Count the lines in the records below that contain the string "resolution", matching case exactly. Reply with only that number.

** START OF Material for the task **

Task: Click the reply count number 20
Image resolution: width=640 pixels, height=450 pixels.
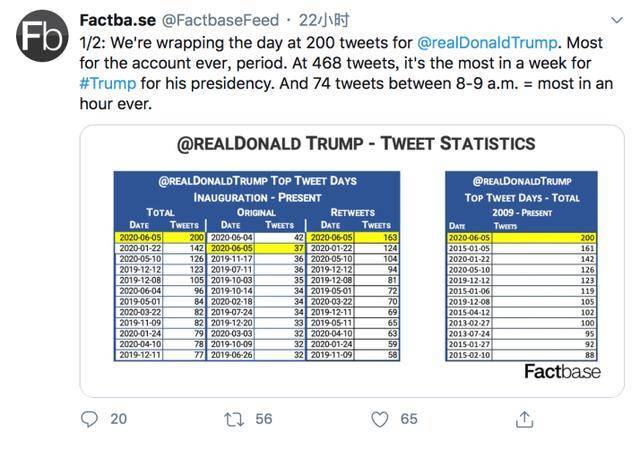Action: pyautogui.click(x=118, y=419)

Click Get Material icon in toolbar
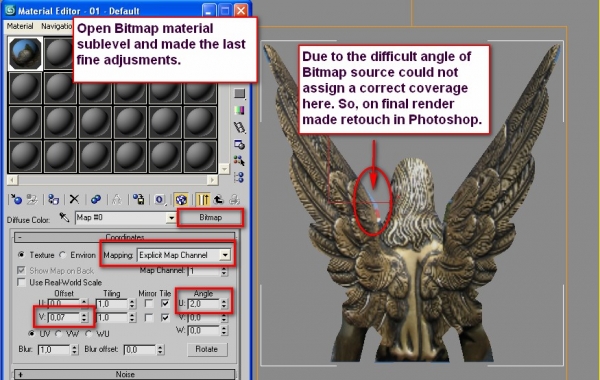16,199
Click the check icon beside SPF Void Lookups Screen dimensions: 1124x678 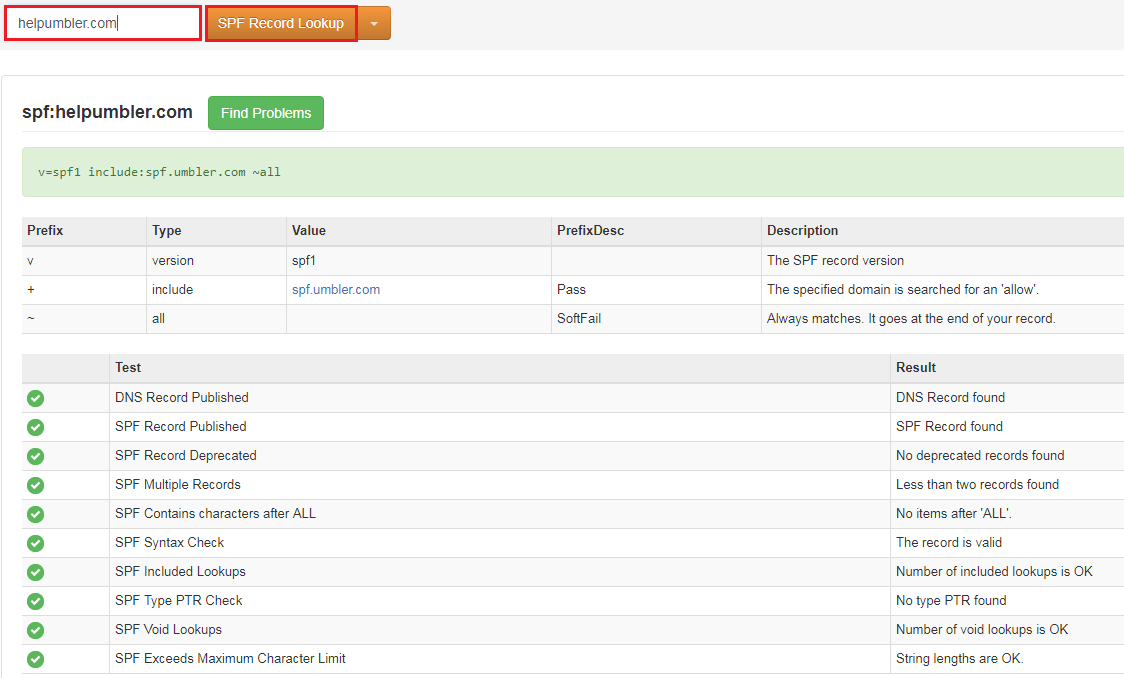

** END OF Material for the task **
** START OF Material for the task **

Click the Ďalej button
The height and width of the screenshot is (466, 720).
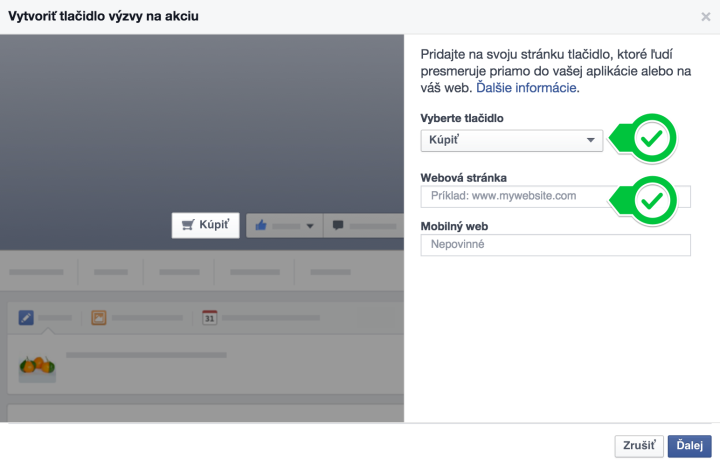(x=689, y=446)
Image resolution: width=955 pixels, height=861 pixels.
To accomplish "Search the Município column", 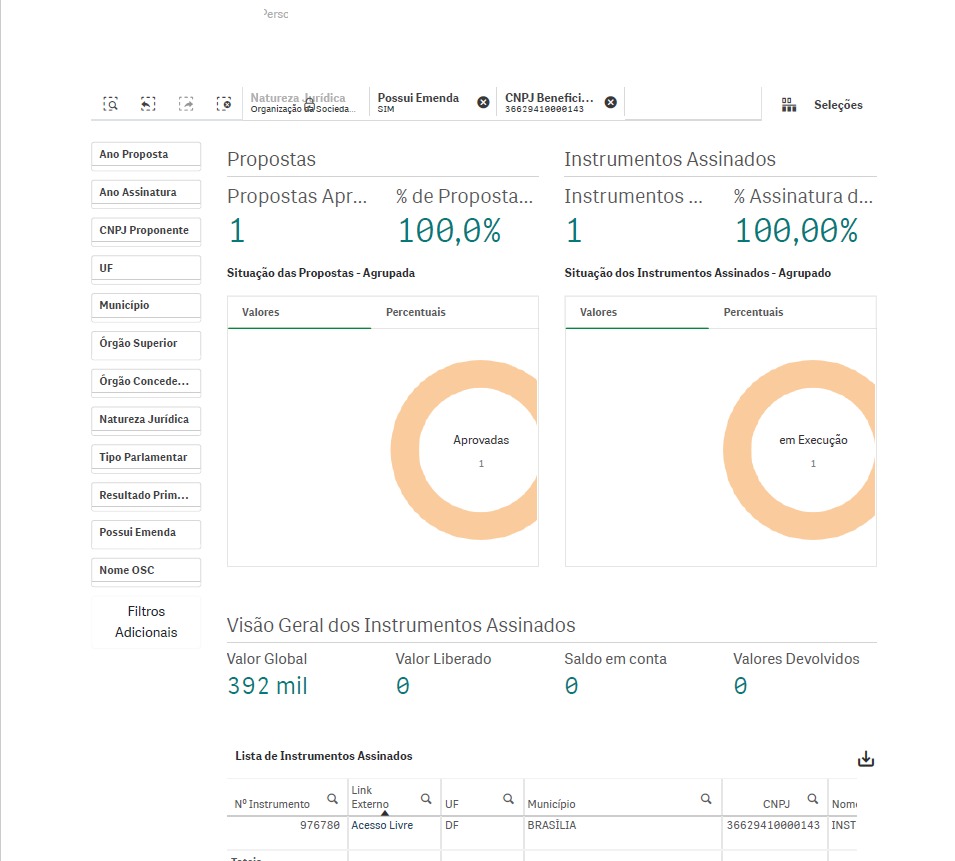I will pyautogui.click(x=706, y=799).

** END OF Material for the task **

## [Exercise result]
2